La Communautéinternationale s’est mise d’accord sur le fait qu’El Gueddafi et son régime ont perdu toute légitimité et qu’ils devront répondre de leurs actes, il y a une pression extrêmement forte sur lui pour qu’il parte. La Libye n’a aucun avenir avec El Gueddafi aux commandes qui essaye de ne pas lâcher le pouvoir là-bas. Ceci est clair pour toutes ces nations et organisations et nous nous sommes parfaitement bien fait comprendre. Le Royaume-Uni n’est pas engagé dans la recherche d’un lieu ou El Gueddafi pourrait partir. Mais ceci n’exclut pas que d’autres le fassent. C’est à la Cour pénale internationale et aux Nations unies de juger de ces crimes, mais El Gueddafi doit partir parce que ceci demeure la meilleure chance qu’a le peuple libyen pour jouir d’un avenir démocratique et de paix.

  • L’intervention de l’OTAN, après résolution de l’ONU, en Libye ne va-t-elle pas compliquer la relation de l’Occident avec le monde musulman ?

Non. L’action qu’entreprend l’OTAN est tout à fait légale et est en conformité avec la Résolution du Conseil de Sécurité des Nations Unis 1973, qui autorise « toutes les mesures nécessaires » pour protéger les civils. Cette intervention consiste à mettre fin au régime El Gueddafi qui continue à brutaliser son peuple et à tenir ceux concernés responsables de leurs actes.

  • Des appels au changement pacifique de régime sont nombreux en Algérie. Ces appels méritent-ils d’êtres soutenus ?

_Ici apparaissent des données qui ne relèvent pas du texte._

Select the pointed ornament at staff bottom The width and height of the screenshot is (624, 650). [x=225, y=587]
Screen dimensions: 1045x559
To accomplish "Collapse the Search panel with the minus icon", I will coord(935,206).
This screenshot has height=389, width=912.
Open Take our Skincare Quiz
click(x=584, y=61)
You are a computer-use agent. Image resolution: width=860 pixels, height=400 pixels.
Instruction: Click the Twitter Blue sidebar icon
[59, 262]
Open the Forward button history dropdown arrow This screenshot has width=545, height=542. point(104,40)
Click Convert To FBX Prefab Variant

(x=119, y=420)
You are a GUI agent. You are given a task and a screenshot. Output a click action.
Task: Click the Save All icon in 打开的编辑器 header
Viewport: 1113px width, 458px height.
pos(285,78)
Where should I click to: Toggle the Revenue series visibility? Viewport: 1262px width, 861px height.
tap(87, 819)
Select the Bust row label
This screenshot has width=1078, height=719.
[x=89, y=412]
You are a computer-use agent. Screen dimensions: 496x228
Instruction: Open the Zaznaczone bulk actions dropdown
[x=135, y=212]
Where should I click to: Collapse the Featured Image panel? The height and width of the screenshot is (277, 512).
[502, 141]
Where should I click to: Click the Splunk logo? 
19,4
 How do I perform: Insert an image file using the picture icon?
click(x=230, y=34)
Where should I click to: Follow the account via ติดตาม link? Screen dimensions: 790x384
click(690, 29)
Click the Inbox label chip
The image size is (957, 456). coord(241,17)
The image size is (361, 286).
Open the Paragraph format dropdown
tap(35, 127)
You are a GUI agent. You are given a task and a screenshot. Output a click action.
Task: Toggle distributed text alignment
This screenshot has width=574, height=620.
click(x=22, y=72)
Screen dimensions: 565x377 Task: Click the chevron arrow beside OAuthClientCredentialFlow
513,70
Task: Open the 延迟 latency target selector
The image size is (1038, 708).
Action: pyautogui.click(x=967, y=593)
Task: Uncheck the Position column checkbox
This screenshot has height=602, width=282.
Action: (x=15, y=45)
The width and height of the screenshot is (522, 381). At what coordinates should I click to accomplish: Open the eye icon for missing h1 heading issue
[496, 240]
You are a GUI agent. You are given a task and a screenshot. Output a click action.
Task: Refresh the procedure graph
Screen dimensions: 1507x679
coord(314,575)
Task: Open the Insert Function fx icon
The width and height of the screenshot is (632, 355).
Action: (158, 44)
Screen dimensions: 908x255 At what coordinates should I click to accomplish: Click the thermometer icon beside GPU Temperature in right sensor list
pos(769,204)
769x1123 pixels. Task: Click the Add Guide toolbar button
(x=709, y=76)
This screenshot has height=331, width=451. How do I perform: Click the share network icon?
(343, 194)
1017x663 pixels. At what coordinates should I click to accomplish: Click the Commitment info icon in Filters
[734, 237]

L’annonce récente faite par les autorités algériennes concernant la levée de l’état d’urgence, en place depuis 1992, représente une étape positive dans le processus de normalisation après la période difficile des années 90, et que nous saluons. Nous attendons avec intérêt de voir d’autres changements au moment où le gouvernement répond aux aspirations légitimes du peuple algérien pour des réformes sociales et politiques. Cependant, ce n’est pas à nous de déterminer si le régime doit changer ou pas, puisque ceci concerne le peuple algérien, seul maître de son destin. Ce qui est important pour nous et que l’on réponde aux besoins et aspirations de ce dernier. Comme c’est le cas pour d’autres pays dans la région, nous croyons qu’il est important que le peuple soit capable d’exercer pleinement son droit à la liberté d’expression et d’association.

Fayçal Métaoui


Bio express :

Le ministre britannique chargé de l’Afrique du Nord et du Moyen-Orient au sein du Foreign Office, Alistair Burt, a pris ses fonctions au ministère britannique des Affaires étrangères le 14 mai 2010. Il a été élu au Parlement pour la première fois en 1983 et y est membre pour la circonscription du nord-est de Bedfordshire.

Né en 1955, il suivit ses études à Bury Grammar School et rejoignit le St John’s College à l’université d’Oxford, pour des études universitaires où il devint président de l’Association de droit. Il devint avocat et travaille au conseil local de Haringey à Londres.